Через месяц, 21 февраля, Сунь вернулся в освобожденный Кантон, вновь возглавив местное правительство, которое назвал военным. Себя он опять провозгласил генералиссимусом. А в Советском Союзе 8 марта 1923 года Политбюро ЦК РКП(б) приняло решение оказать «денежную поддержку Сунь Ятсену в размере около двух миллионов мексиканских долларов[21]», то есть примерно 555,5 тысячи американских долларов, и послать к нему группу «политических и военных советников». Кроме того, Политбюро решило «заложить основу революционной армии в Западном Китае».
Еще находясь в Шанхае, Сунь настойчиво звал Чан Кайши поехать с ним в Кантон. 3 февраля 1923 года он включил его в состав высшего органа управления войсками: Военного совета Гоминьдана, который возглавил сам.

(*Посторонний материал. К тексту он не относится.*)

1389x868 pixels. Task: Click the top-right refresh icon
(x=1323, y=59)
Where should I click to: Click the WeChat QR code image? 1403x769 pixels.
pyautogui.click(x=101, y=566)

А 18 февраля назначил начальником штаба уже не армии Сюй Чунчжи, которому Чан не хотел подчиняться, а своей личной ставки.
Но Чан Кайши продолжал болеть. Судя по всему, он никак не мог выйти из очередного цикла нервного расстройства и все копался в себе и в отношении к нему окружающих. Это видно по записям в его дневнике. «Мои родители хотели, чтобы я стал совершенным человеком, — записал он в те дни, — но я и сегодня — маленький ребенок, обуреваемый злыми страстями… Кто, кроме Сунь Ятсена, относится ко мне искренне? Таких людей можно пересчитать по пальцам. Те, кому я когда-то верил, больше не заслуживают доверия. Во всех делах в Поднебесной надо опираться только на себя. Во всем мире близким мне человеком можно считать только Сунь Ятсена. Помимо него у меня есть лишь дети. Все же остальные — вызывающие отвращение животные».